Mit einem behinderten Kind kommen schlicht und ergreifend vollkommen andere Belastungen auf einen zu als mit einem gesunden Kind - sei es finanzieller, zeitlicher oder emotionaler Natur. Ein behindertes Kind kann Unsummen verschlingen, die u.U. nicht vom Staat mitgetragen werden und dazu führen können, dass das Kind sein Lang eine eingeschränkte Teilhabe oder völlige Exklusion erlebt. Das kann bei einem besonderen schulischen Förderbedarf beginnen, der in vielen Fällen nicht ausreichend staatlich (mit-)finanziert wird, sich über spezielle Alltagsunterstützung bis zu (teureren und guten) medizinischen Geräten/Unterstützungen ziehen, bei denen lediglich das günstigste Modell übernommen wird, mit dem häufig nichts anzufangen ist.
Ich finde es sehr wichtig, sich bei einem mit hoher Wahrscheinlichkeit behinderten Kind zu entscheiden, ob man es wirklich austragen möchte und ihm dauerhaft gewachsen ist, ob man es ggf. sein Leben lang finanziell und emotional unterstützen kann und die Finanzierung nicht auf den Staat auslagert, der lediglich eine sehr bescheidene Grundsicherung und damit oftmals ein Leben am sozialen Rand ermöglicht. Potenzielles Leid beginnt für mich nicht nur bei körperlichen und geistigen Einschränkungen oder dauerhaften Schmerzen, sondern auch bei fehlender Möglichkeit der Selbstverwirklichung durch gesellschaftliche Benachteiligung, wahrscheinliche lebenslange soziale Ausgrenzung durch Mobbing aufgrund der Behinderung sowie der Aussicht, niemals ein "vollwertiges" Mitglied der Gesellschaft sein zu können.
Muss man das wirklich riskieren, nur, um sich selbst den Kinderwunsch zu erfüllen? Natürlich
können Behinderte auch ein
sehr erfülltes Leben führen, dennoch bleibt es ein potenzielles (vermeidbares) Risiko, das man sehenden Auges eingeht.

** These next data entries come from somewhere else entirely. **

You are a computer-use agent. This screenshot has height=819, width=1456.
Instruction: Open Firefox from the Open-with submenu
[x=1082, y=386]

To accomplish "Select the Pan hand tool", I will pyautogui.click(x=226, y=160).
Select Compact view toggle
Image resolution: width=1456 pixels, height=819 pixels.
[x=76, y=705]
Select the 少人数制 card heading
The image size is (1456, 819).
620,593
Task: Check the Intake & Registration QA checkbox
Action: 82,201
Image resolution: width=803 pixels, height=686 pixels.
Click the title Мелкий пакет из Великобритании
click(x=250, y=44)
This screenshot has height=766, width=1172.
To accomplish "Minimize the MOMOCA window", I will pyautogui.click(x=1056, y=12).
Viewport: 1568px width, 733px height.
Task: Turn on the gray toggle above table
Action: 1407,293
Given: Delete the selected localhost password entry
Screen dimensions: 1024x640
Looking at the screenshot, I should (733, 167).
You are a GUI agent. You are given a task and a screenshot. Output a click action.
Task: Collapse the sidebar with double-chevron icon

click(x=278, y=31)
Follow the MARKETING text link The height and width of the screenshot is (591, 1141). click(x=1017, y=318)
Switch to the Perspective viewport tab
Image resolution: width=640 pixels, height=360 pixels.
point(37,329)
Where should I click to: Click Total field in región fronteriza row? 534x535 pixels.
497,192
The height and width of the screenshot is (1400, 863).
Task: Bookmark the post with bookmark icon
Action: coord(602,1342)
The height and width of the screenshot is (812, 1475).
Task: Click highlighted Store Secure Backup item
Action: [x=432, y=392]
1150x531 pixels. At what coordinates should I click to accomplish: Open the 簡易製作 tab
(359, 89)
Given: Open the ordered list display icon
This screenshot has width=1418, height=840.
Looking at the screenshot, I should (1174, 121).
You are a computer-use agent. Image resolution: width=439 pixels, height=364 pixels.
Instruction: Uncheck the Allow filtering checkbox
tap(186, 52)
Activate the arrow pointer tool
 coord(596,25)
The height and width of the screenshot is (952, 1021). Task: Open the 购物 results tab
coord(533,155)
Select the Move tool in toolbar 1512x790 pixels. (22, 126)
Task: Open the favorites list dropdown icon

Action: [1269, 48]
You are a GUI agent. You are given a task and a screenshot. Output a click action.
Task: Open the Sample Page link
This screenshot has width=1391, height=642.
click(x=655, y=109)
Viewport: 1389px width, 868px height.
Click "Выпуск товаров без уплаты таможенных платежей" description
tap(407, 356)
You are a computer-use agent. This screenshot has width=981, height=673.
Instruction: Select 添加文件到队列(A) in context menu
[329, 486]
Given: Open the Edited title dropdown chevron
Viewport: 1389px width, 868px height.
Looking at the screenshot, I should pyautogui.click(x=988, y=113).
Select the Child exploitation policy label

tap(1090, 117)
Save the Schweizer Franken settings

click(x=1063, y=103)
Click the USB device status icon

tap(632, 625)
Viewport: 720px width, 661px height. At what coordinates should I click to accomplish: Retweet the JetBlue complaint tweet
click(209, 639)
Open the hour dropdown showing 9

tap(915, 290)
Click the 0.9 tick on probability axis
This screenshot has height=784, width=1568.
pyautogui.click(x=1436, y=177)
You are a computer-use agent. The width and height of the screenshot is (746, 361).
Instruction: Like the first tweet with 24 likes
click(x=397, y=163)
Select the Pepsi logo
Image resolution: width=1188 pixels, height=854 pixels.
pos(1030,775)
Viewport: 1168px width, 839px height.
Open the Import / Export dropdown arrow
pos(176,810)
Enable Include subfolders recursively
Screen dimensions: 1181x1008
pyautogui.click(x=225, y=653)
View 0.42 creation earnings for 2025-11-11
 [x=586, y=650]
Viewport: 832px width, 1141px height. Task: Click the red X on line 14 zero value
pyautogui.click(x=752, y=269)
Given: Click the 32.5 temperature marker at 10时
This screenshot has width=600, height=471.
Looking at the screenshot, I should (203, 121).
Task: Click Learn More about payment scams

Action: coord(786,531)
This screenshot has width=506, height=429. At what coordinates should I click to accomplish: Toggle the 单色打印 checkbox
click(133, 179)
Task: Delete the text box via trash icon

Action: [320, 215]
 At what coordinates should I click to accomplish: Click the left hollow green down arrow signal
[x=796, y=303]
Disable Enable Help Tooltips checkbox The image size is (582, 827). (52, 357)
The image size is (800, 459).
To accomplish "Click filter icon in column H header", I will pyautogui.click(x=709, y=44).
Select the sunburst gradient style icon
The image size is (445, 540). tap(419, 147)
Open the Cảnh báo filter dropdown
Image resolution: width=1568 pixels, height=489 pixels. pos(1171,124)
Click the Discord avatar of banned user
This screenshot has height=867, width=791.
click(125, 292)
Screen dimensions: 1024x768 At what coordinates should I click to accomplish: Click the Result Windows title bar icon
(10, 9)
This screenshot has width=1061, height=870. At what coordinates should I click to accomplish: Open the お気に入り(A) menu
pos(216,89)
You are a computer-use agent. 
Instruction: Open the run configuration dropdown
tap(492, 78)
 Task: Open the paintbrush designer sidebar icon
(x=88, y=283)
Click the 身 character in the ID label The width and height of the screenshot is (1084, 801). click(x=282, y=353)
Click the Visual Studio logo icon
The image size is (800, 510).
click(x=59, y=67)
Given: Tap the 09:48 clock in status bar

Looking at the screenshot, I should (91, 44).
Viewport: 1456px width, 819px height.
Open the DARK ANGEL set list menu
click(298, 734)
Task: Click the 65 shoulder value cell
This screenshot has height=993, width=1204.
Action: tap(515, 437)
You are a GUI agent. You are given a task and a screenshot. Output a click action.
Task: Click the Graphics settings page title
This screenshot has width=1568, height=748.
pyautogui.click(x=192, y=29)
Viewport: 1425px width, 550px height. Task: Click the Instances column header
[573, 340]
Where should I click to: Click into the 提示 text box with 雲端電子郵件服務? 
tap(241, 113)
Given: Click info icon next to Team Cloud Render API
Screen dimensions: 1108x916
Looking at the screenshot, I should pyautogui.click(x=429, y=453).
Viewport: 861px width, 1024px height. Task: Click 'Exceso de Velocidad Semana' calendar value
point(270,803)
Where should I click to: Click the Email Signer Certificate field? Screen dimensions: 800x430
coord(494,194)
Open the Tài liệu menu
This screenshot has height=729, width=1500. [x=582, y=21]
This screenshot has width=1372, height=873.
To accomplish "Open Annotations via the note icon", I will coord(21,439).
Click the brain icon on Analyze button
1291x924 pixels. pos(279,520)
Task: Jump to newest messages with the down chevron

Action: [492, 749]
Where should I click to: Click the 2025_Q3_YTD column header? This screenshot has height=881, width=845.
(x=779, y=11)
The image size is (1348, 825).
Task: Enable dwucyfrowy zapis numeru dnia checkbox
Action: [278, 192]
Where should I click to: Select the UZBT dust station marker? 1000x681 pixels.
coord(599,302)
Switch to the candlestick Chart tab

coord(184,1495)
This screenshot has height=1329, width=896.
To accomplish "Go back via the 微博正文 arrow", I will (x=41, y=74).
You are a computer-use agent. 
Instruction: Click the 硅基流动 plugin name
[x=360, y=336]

Eine Abtreibung ist daher, wie ich bereits schrieb, u.U. eine Entscheidung im Sinne des Kindes.
Um auf das, was
@Hyphaema schrieb, einzugehen:
Ich bin in Armut aufgewachsen, bei einer Mutter, die mir weder psychisch noch finanziell (aber durchaus emotional, sie hat mich geliebt, das kann und möchte ich nicht bestreiten) gerecht werden konnte. Das war in meiner Kindheit sehr belastend. Es ist kein schönes Gefühl, wenn man am normalen Alltagsgeschehen nicht teilhaben kann, weil das Geld nicht für Kinobesuche, fürs Auswärtsessen oder Ähnliches reicht. Es ist kein schönes Gefühl, nur gebrauchte Kleidung aufzutragen und dafür gehänselt zu werden, es ist nicht schön, bei Klassenfahrten der zu sein, der bezuschusst werden muss. Immer "nein" zu sagen, wenn Freunde etwas machen wollen, die Dinge, die sich andere leisten können, nicht zu kennen, das grenzt aus. Auch in meiner Jugend und im jungen Erwachsenenalter war das eine unschöne Erfahrung - andere konnten deutlich sorgenfreier studieren, mussten ihre Wohnung anteilig oder gar nicht selbst finanzieren, hatten Unterstützung in der Anschaffung von Möbeln und konnten sich ganz auf das Studium konzentrieren oder hatten einen Nebenjob, um sich etwas zurückzulegen und nicht, damit das Überleben - etwas überzogen ausgedrückt - gesichert ist.
Kommt in dieser Situation nun noch ein besonderer Bedarf durch eine Behinderung hinzu, hat man, ich kann es nicht weniger platt ausdrücken, verschissen. Selbst bei geringfügiger Normabweichung, bei speziellen, etwas kostspieligeren Interessen, hat man als Kind eines Geringverdieners oder Armen den eindeutigen Nachteil.
Die Einstellung, dass Menschen, die derzeit und langfristig arm oder armutsgefährdet sind, keine Kinder kriegen sollten, begrüße ich aufgrund meiner persönlichen Lebenserfahrung, aber auch aus rationaler Sicht, sehr. Kinder kosten nun einmal viel Geld und wer ein Kind bekommt, sollte nicht nur an sich und die eigene Wunscherfüllung denken, sondern auch an das Kind und daran, ihm eine solide Zukunft bieten zu können - das kann man, wenn man kein Geld hat, m.E. nicht.